Severus slid her a dark look, before he set about the familiar ritual of preparing their tea.
Hermione stared back at the spiky figures scratched into the ledger. It wasn't fair. Severus Snape was brilliant. A brilliant Potion Master. A brilliant wizard, all round. His magic was a thing of power and beauty. Something she openly —and often— said to him in their rather...unexpected friendship after the war.
Mainly she did it to see the line of soft pink chase across his sharp cheekbones.
Severus placed a mug to the right of the accounts ledger and took his seat again. The dark line, one that had eased since this spying days had ended, pushed back between his brows. "I will have to go to the goblins."
Hermione winced.
Yes, a loan from them, if you were needy enough, could be bloody generational.

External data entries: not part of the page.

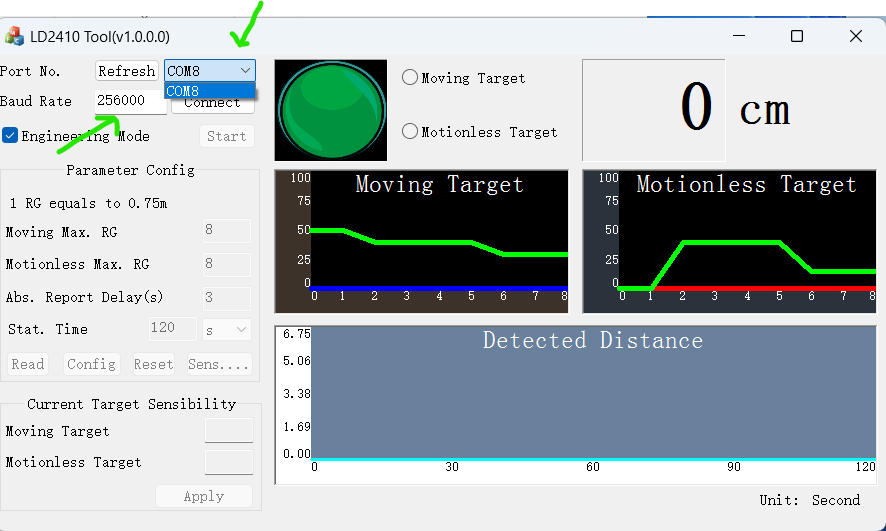Image resolution: width=886 pixels, height=531 pixels.
Task: Click the Baud Rate input field
Action: 131,102
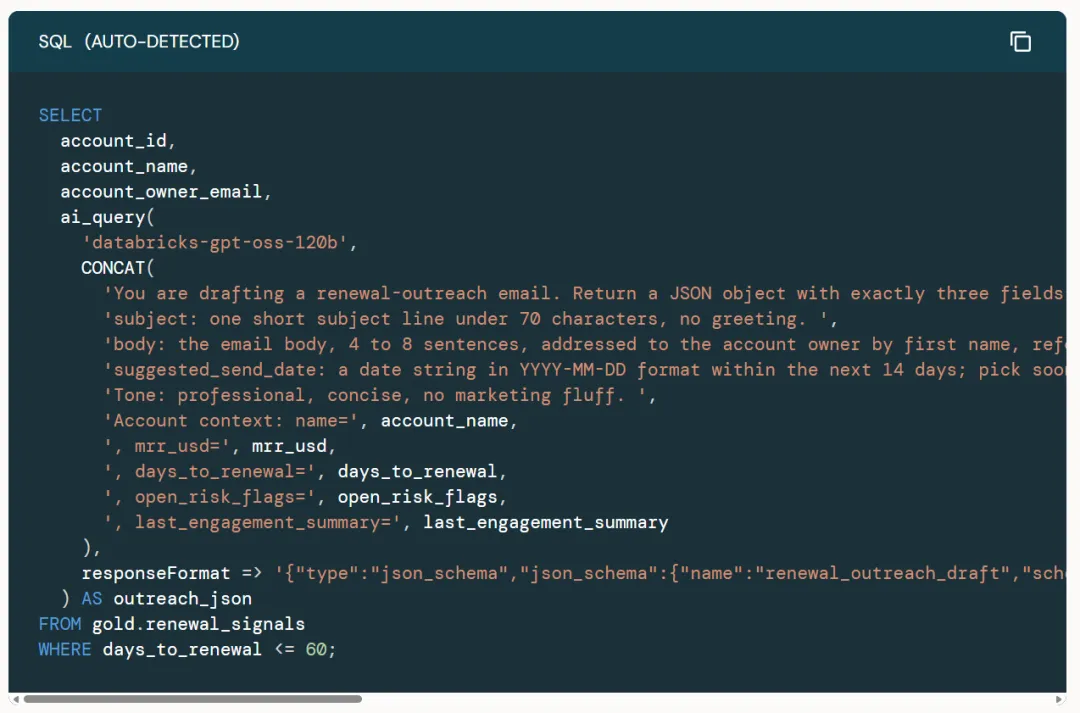Click the FROM keyword
Image resolution: width=1080 pixels, height=713 pixels.
click(60, 624)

And well she knew it. The Ministry, in an unusual act of generosity, had paid off her third of the debt to the bank. Vaults and banking halls and dragons were egregiously expensive, apparently. Her belly twisted, the sour burn of her swapping of a debt always there on the very edge of her nerves.
She should've worked out something with the goblins, because the oh-so-generous Ministry had bought her. Lock, stock and barrel. Utter bastards.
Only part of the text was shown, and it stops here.